Given text |

Delta Lake Maintenance Cheatsheet

Practical SQL and PySpark snippets for healthy Delta tables: safe DDL, schema evolution, housekeeping, time travel, CDF, monitoring, cleanup, and admin-lite ops.

Bookmark this for future reference

If you want, leave your email so I can notify you about new learning materials for Databricks (Playbooks, Cheatsheets, Hands-on Labs and more!)

1) Create/Register Tables Safely

Managed table (Unity Catalog recommended)

CREATE TABLE IF NOT EXISTS my_catalog.my_schema.sales (
    id BIGINT GENERATED ALWAYS AS IDENTITY,
    ts TIMESTAMP,
    country STRING,
    amount DOUBLE,
    -- Useful derived column for pruning
    dt DATE GENERATED ALWAYS AS (CAST(ts AS DATE))
) USING DELTA
TBLPROPERTIES (
    delta.minReaderVersion = '2',
    delta.minWriterVersion = '7',
    -- Enables safe column renames/drops with name-based column mapping
    delta.columnMapping.mode = 'name',
    -- Retention and housekeeping (see §3)
    delta.logRetentionDuration = '30 days',
    delta.deletedFileRetentionDuration = '7 days'
);

External table (register an existing Delta location)

CREATE TABLE my_catalog.my_schema.sales_ext
USING DELTA LOCATION 's3://your-bucket/path/to/delta-table';

Convert existing Parquet folder (one-time)

CONVERT TO DELTA parquet.`s3://your-bucket/path/to/parquet-folder`;

2) Schema Enforcement & Evolution

Explicit changes

ALTER TABLE my_catalog.my_schema.sales ADD COLUMNS (channel STRING);

ALTER TABLE my_catalog.my_schema.sales RENAME COLUMN channel TO sales_channel;

ALTER TABLE my_catalog.my_schema.sales DROP COLUMN sales_channel;

-- Widening/compatible type change (when supported)
ALTER TABLE my_catalog.my_schema.sales ALTER COLUMN amount SET DATA TYPE DECIMAL(18,2);

Automatic schema merging (session)

SET spark.databricks.delta.schema.autoMerge.enabled = true;

Upsert pattern (SCD0/1-like)

Tasks to complete |
a – Answer these questions using the Delta Lake cheatsheet, one per line:
(i) What value does the sample managed table give delta.deletedFileRetentionDuration?
(ii) Which SQL command converts an existing Parquet folder to Delta?
(iii) To what data type does the ALTER COLUMN statement change the amount column?
b – Return, word for word, the part of the Delta Lake cheatsheet that opens with the words containing "ALTER TABLE my_catalog.my_schema.sales ALTER" and closes with "Upsert pattern (SCD0/1-like)".

Data supplied |
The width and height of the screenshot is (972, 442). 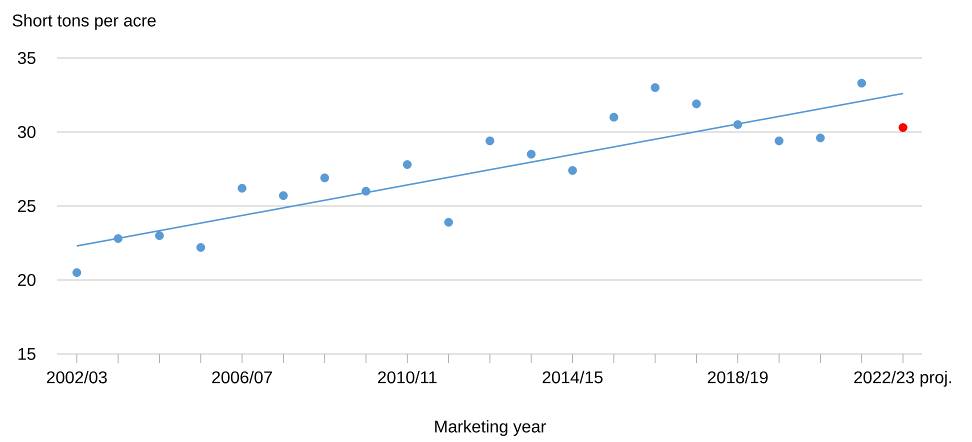 I want to click on x-tick-label: 2018/19, so click(x=738, y=377).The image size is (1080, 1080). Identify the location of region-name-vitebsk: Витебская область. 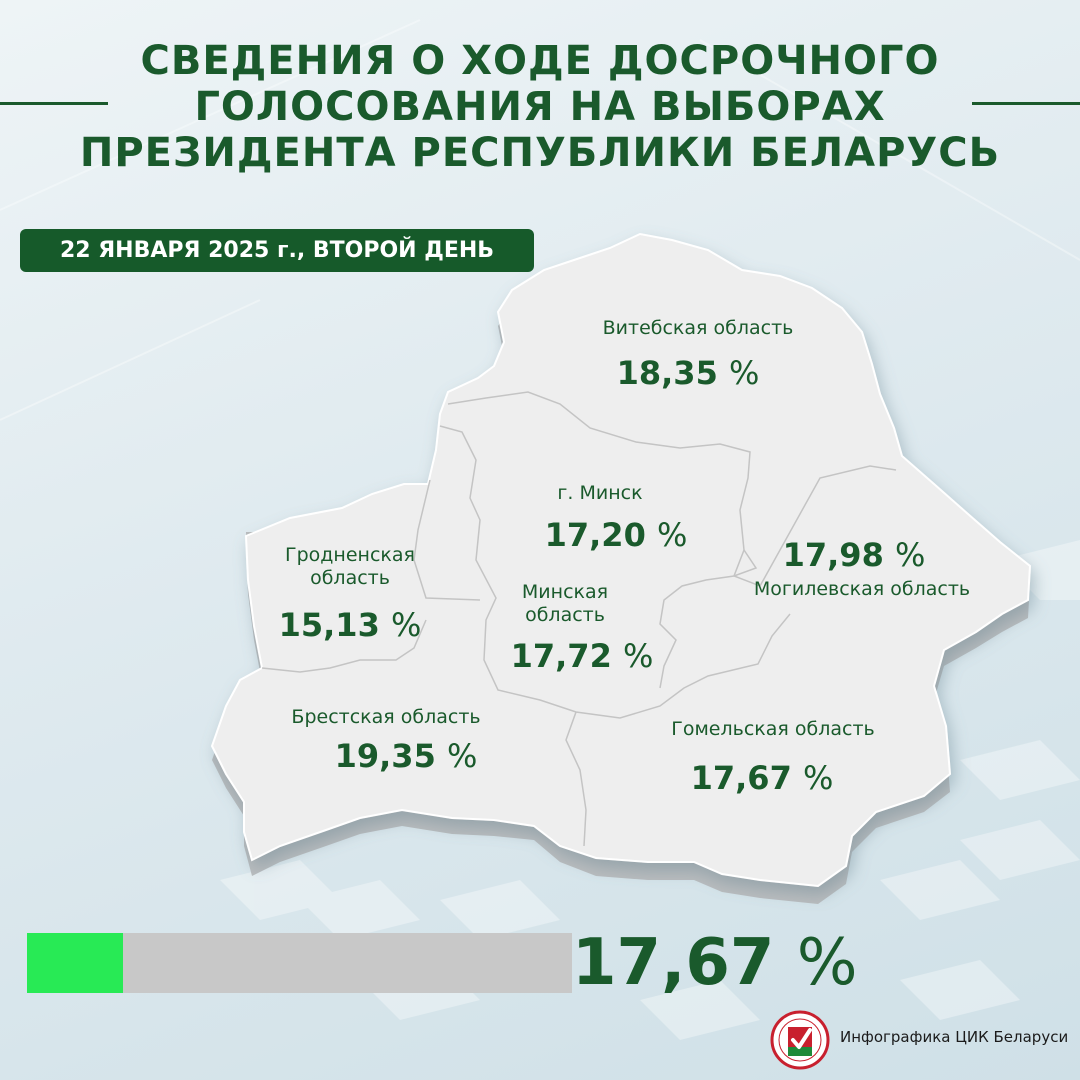
(698, 328).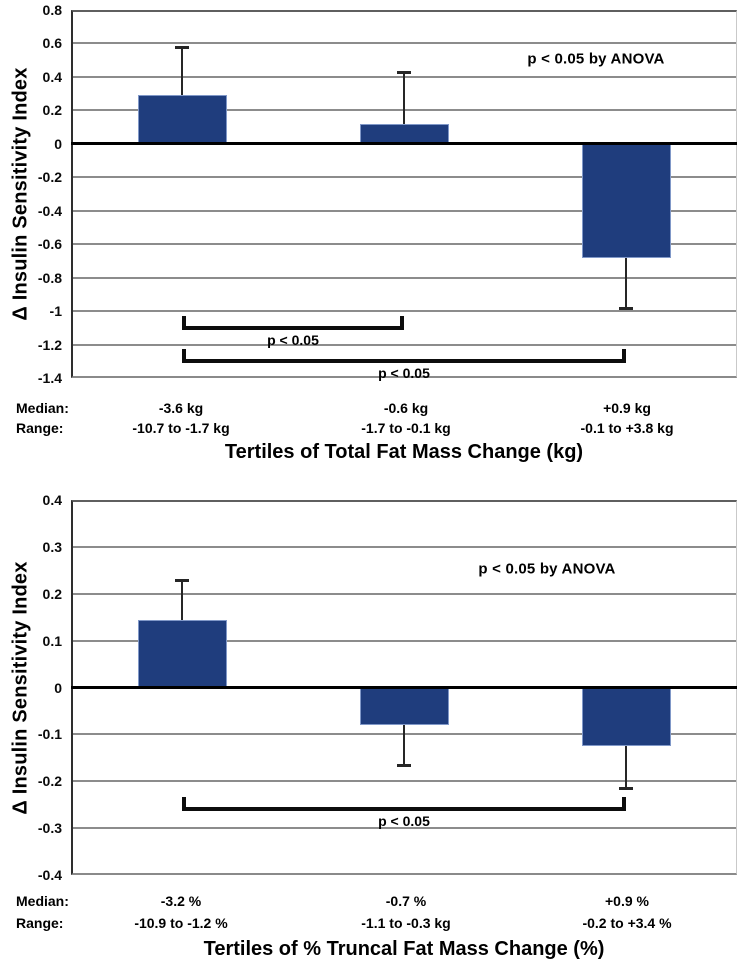 The image size is (742, 974). Describe the element at coordinates (181, 923) in the screenshot. I see `range-value: -10.9 to -1.2 %` at that location.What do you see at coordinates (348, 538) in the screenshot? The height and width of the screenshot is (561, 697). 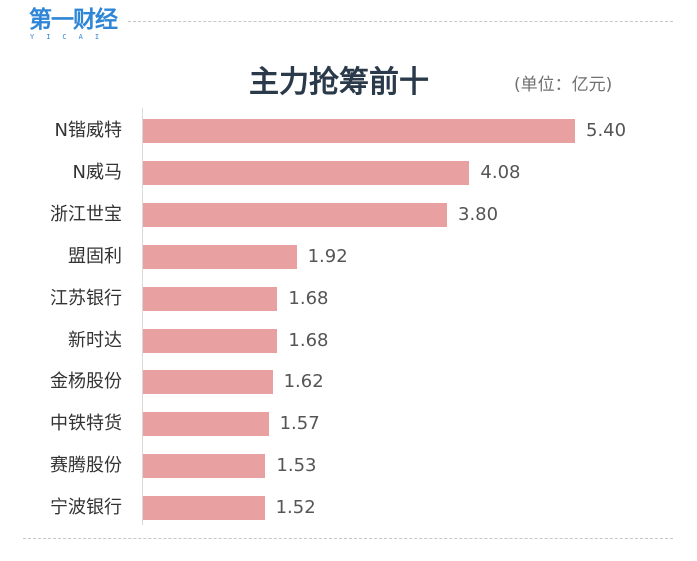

Answer section |
a –
(i) '7 days'
(ii) CONVERT TO DELTA
(iii) DECIMAL(18,2)

b –
ALTER TABLE my_catalog.my_schema.sales ALTER COLUMN amount SET DATA TYPE DECIMAL(18,2);

Automatic schema merging (session)

SET spark.databricks.delta.schema.autoMerge.enabled = true;

Upsert pattern (SCD0/1-like)